▶ _Exercise instructions_
Return an exact copy of the lines from the one holding "Viewport: 1188px width, 667px height." to the end of the data, including both the starting and final lines. Leave the pictures out.

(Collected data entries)
- - - - -

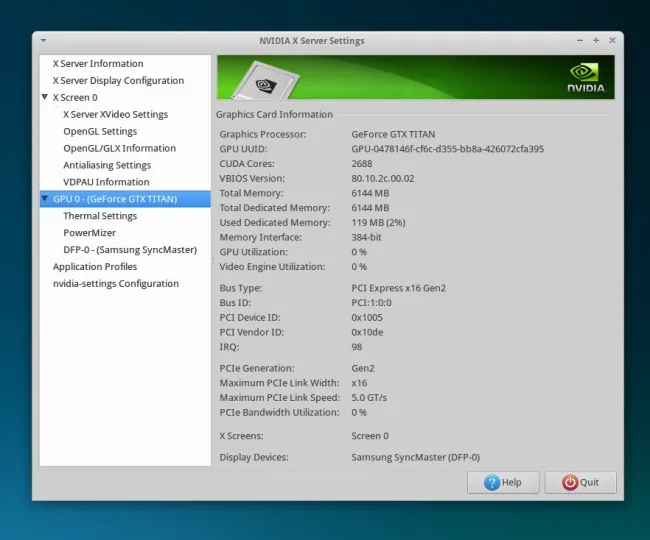Click the NVIDIA logo in banner
The image size is (650, 540).
pos(587,79)
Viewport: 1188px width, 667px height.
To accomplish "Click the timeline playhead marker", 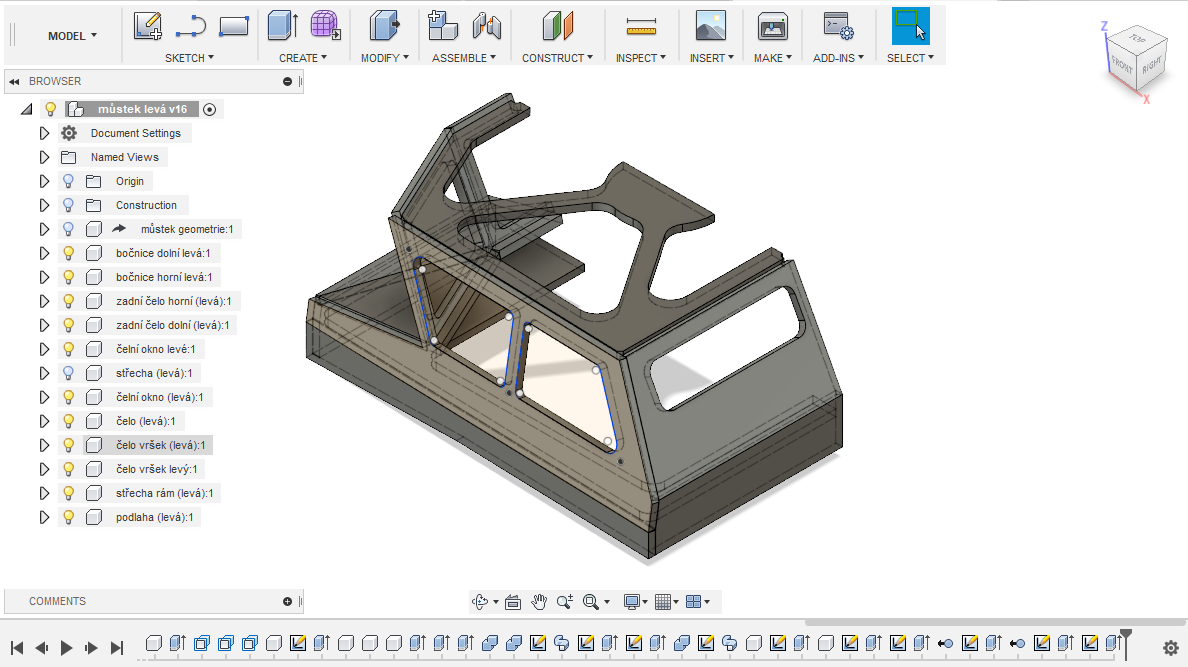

- - - - -

▶ _Answer to this problem_
Viewport: 1188px width, 667px height.
To accomplish "Click the timeline playhead marker", 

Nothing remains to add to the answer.